As always great stuff!

Are you doing well in the west? Not missing the pensionados in Florida?

Cheers man, go for it!

Peter


----------



## artsoundz (May 17, 2008)

dang...very nice.

Regarding your experience w/ the prof that didnt accept you because of..."academia"...You have your revenge! Send it to him and a copy of "I'm ok, you're ok" : )


----------



## Aaron Sapp (May 19, 2008)

Thanks again for the listen, fellas.

*Ron*: It's a cut for a music library company I write for. 

*Peter*: Florida's too hot. Though Woodland Hills the last several days has sucked big time with spikes of 108 degrees... 

*Artsoundz*: Yeah, but even now I still want to get "learned".  One day!


----------



## Ned Bouhalassa (May 19, 2008)

Well, I agree with most people, so I won't repeat everything that was said already, except Bravo! Great sound and fine writing. One thing though: I got bored of the ostinato that plays throughout half-way. It was fine at first, but it's just too insistent and not varying enough for my taste. But that's probably just me.


----------



## Craig Sharmat (May 19, 2008)

Very nice Aaron, everything sounds terrific. It is a nice combination of traditional harmony mixed with minimalism. 

Ned what Aaron is doing there is what happens in many minimalistic pieces where a figure plays over and over and other things are layered (you may already know this). You don't have to like it (not saying you don't) but it is definitely a valid technique.


----------



## Ned Bouhalassa (May 19, 2008)

Craig,

I know the technique quite well. I just think it could use more timbral, rhythmic variation. I'm not saying that I want something radical, just evolving along with everything else. Great piece, really. The middle section is particularly gorgeous for me. The ending, however, has the same ostinato that appears, and I have the same issue there. BTW, I'm a bit critical because, a) I know someone with Aaron's talent and skills can take it or leave it, no prob, and b) the best gift we can give each other as colleagues here, IMO, is honesty. :wink:


----------



## kid-surf (May 19, 2008)

What's up buddy...

Nice tune. Hope all is rock'n for ya out here in La-La-Land. 8)


----------



## Rob Elliott (May 21, 2008)

Hey Aaron-

Late to the party (as usual) :oops: . Very lyrical and maybe my favorite you have posted - and I am a big fan of everything I have heard from you. Love the space - even with the ostinatos you have given your choir and solo ww the adequate space they need to flourish (which for me is difficult to do).

Wonderful.


Rob


----------



## Aaron Sapp (May 22, 2008)

Thanks guys, 

Hey Rob - I happened to conduct/record the choir at L.A East. Wonderfully talented ladies you got there.


----------



## Rob Elliott (May 22, 2008)

Aaron Sapp @ Thu May 22 said:


> Thanks guys,
> 
> Hey Rob - I happened to conduct/record the choir at L.A East. Wonderfully talented ladies you got there.
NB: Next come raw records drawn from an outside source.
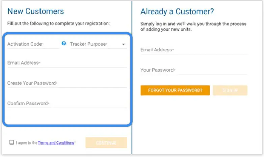Click the Already a Customer heading

click(x=177, y=11)
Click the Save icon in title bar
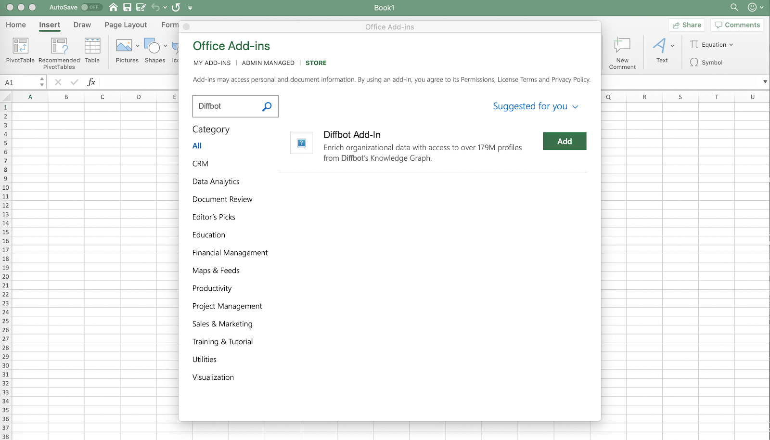Screen dimensions: 770x440 click(127, 7)
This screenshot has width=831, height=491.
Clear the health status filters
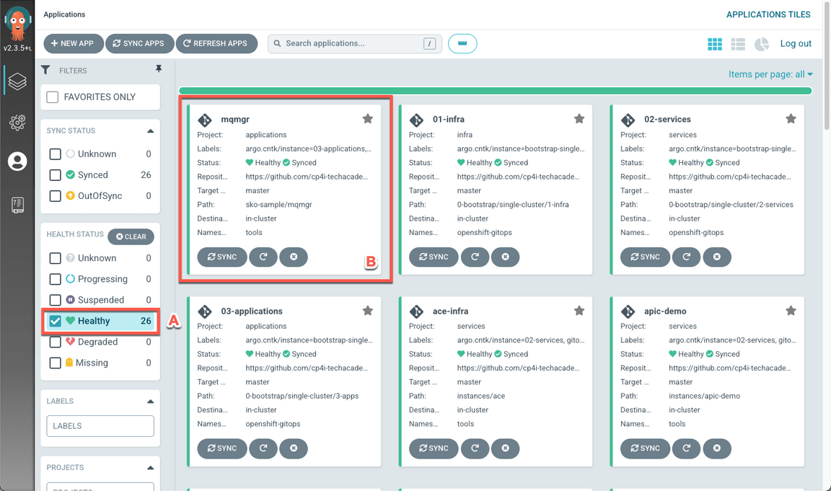pyautogui.click(x=131, y=236)
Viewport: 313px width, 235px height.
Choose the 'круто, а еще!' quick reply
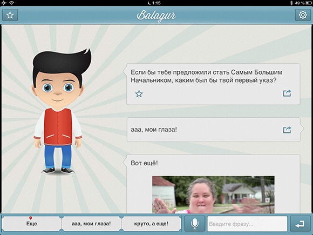[x=151, y=224]
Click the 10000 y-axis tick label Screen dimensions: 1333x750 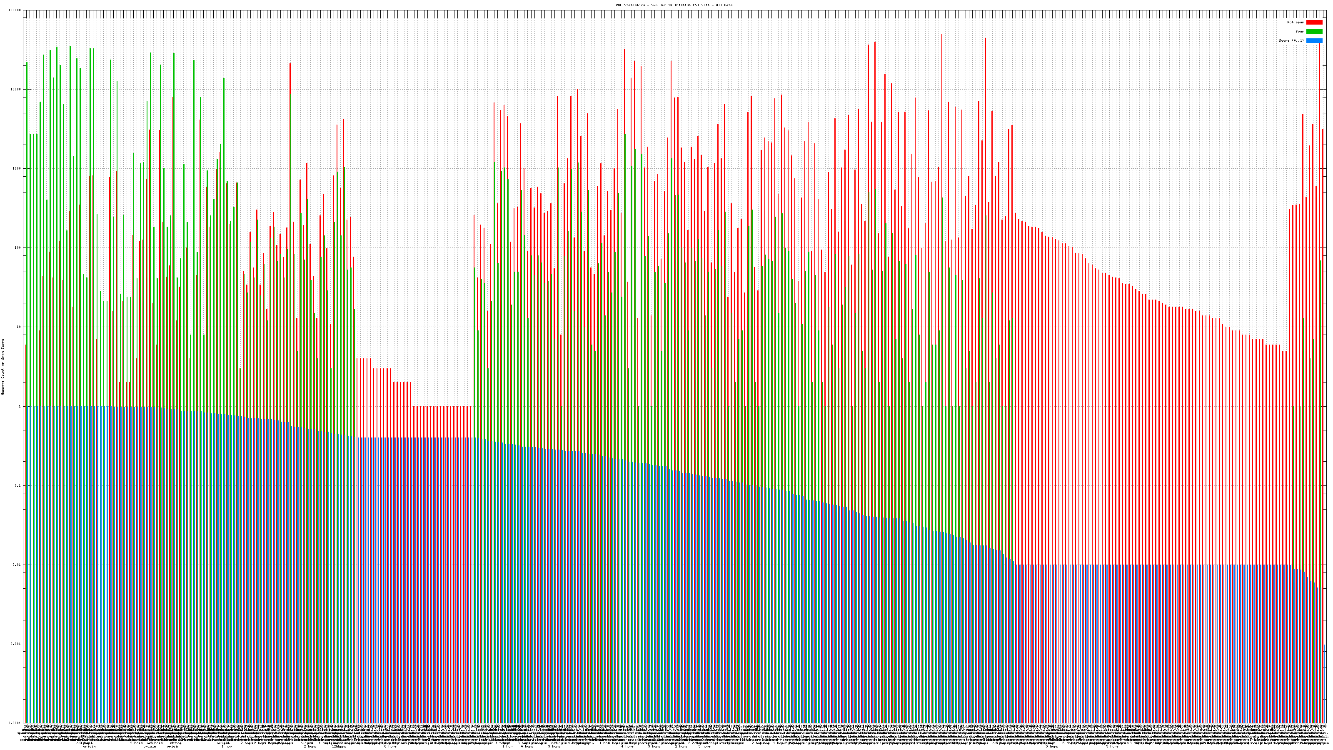click(16, 90)
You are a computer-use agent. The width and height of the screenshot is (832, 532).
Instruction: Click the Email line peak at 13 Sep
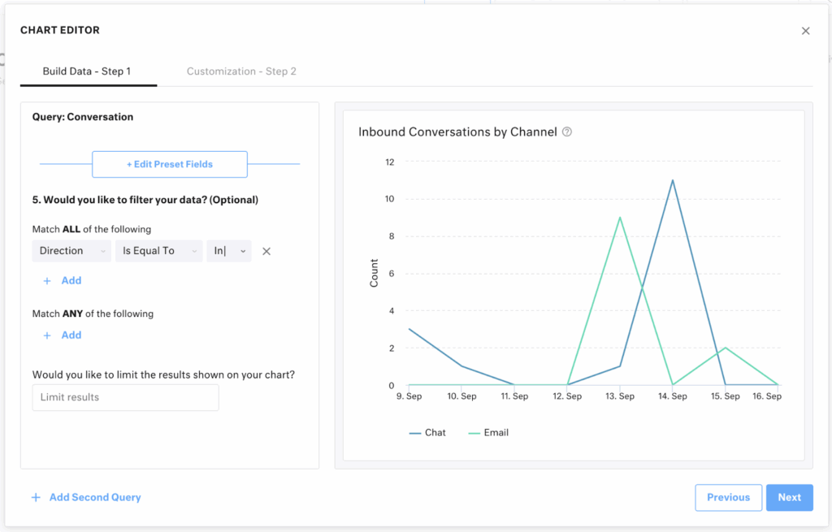pos(620,218)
Very cool Aaron :D Yea with the Mormon Tabernacle Choir up here (which is ALL volunteers) - there is a wonderful supply of excellent singers up here. 

Not a bad sounding room as well. And of course your music is exceptional. :wink: 


All the best,


Rob


----------



## KingIdiot (Jun 4, 2008)

Listening to this again for the fun of it, and gonna comment on something other than the samples.

I still say you've got that Joe Hisaishi thing going on man. I love it! no one really does anything like him out here in sample land, but you've been consistent in showing that influence. Cant wait t hear more,....again!


----------



## Aaron Sapp (Jun 5, 2008)

Sevaels, 

To be honest, there are very few commercial patches in there. I would say 80% of the track is comprised of custom samples. It's more a matter of just balancing the instruments with each other. Reverbs are ineffective if that isn't taken care of first. 

I basically run dry instruments through a thick early reflection, brass on another, and strings on another. No ER for instruments with a lot of reverb already imprinted (QLSO, True Strike). Then slap a hall verb over the whole mix to bring it together. I also EQ every patch to some degree.

Also important to convert the sample pool for VSL's solo woodwind patches to mono - otherwise you can't place them properly. 

It's not hard to get them to sit. It just takes some time. Fiddling around with settings. Nothing to it.


----------